FOR IMMEDIATE RELEASE



                      KTI Acquires First State Recycling
                      ----------------------------------


      Guttenberg, N.J. (August 5, 1998) -- KTI, Inc. (Nasdaq: KTIE) announced
today that it has acquired First State Recycling, Inc. a value added plastics
processor based in Wilmington, Del. The purchase price was $1.9 million in cash
and KTI common stock.

      Founded in 1995, First State produced $275,000 in net income on $2
million in revenue in 1997. Through the first half of 1998, First State's
annual revenue run rate is approximately $4 million.
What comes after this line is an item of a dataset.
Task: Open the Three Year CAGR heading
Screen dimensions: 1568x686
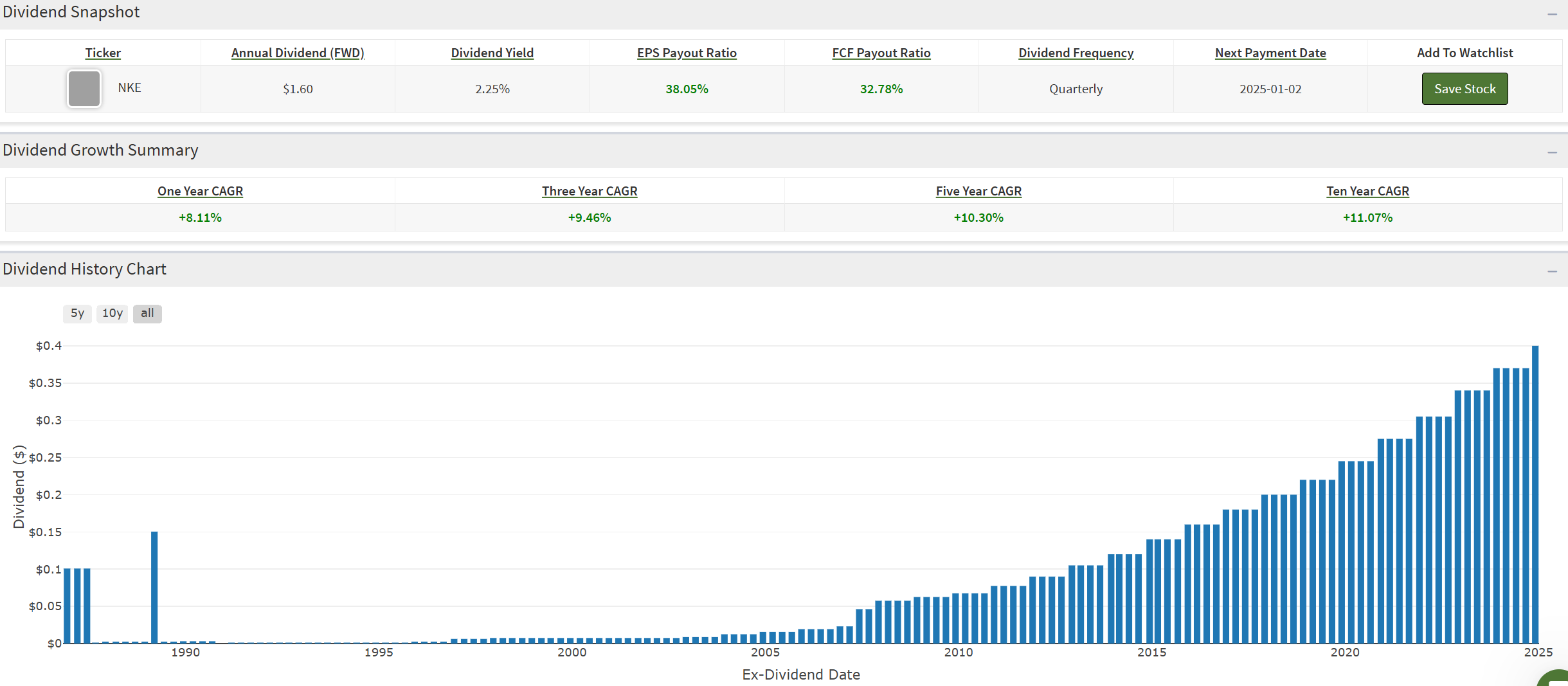Action: 590,191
      Di Goodman, president of Manner Resins, a wholly-owned KTI subsidiary,
said, "We plan to integrate the operations of First State with Manner Resins
and FCR's plastic processing unit to create a new operating entity for
sourcing, transporting and processing recycled plastics. This acquisition will
be accretive to earnings immediately."

      For further information, contact Frank N. Hawkins, Jr. or Julie Marshall
at Hawk Associates, Inc. (305) 852-2383. Copies of KTI press releases, SEC
filings, current price quotes, stock charts, analysts' comments and other
valuable information for investors may be found on the website
http://www.hawkassoicates.com.
- ------------------------------

This release contains various forward looking statements within the meaning of
Section 27A of the Securities Act of 1933 and Section 21E of the Securities
Exchange Act of 1934 which represent the company's expectations or beliefs
concerning future events of the company's financial performance. These
forward-looking statements are qualified by important factors that could cause
actual results to differ materially from those in the forward-looking
statements. Results actually achieved may differ materially from expected
results included in these statements.